It's better to be honest: It's laudable that Tietje has been frank about such a taboo issue, says Dave McGinn in The Globe and Mail. Psychologists have said that denying you have a favorite child is more damaging to family relationships that just owning up to it. And, "to her credit, Kate admits in her blog that favoring her son over her daughter is wrong."
"Is family favouritism a taboo meant to be broken?"

There's no clear right and wrong here: In a way, you've got to admire Tietje's "unblinking honesty," says Monica Bielanko at Babble. Many moms, myself included, will "completely understand" where Tietje is coming from. But "I wonder if, in the long run, such a public forum is more damaging than healing to the mother-daughter relationship she's trying so hard to forge." Personally, "I would rather claw my eyes out than admit to loving one child over the other."
"Do you love one child more? You aren't alone, but would you openly admit it?"

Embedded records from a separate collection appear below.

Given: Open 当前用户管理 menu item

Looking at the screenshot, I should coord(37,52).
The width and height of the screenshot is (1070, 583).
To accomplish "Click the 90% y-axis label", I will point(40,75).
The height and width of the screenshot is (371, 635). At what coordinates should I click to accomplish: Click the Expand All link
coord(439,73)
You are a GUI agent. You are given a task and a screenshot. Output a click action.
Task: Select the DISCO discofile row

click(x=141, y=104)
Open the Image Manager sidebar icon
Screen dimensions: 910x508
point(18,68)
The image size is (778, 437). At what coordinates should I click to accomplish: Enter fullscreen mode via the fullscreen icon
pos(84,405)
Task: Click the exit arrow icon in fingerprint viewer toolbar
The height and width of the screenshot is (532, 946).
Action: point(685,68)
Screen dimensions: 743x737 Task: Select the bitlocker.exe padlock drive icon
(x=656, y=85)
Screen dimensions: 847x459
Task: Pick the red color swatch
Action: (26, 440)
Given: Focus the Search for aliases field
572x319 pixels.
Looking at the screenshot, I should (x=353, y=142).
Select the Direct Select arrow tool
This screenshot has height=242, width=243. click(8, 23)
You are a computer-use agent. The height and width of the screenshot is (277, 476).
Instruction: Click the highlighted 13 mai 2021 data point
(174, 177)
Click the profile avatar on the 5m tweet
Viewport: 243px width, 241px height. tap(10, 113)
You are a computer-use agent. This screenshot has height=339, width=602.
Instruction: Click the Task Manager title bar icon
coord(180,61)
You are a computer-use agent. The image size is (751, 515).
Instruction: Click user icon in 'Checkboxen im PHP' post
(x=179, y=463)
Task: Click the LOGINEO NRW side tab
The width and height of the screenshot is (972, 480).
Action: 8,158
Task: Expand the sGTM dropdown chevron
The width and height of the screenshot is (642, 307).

This could really hurt her daughter: I don't judge Tietje's feelings, "but it's hard not to question making some of them public," says Sadie Stein at Jezebel. The thought that her little girl might someday read this "gratuitous" piece is "truly painful." I just just hope this is one instance where a blog post "won't live forever in cyberspace."
"Mother admits to loving son more than daughter; shitstorm ensues"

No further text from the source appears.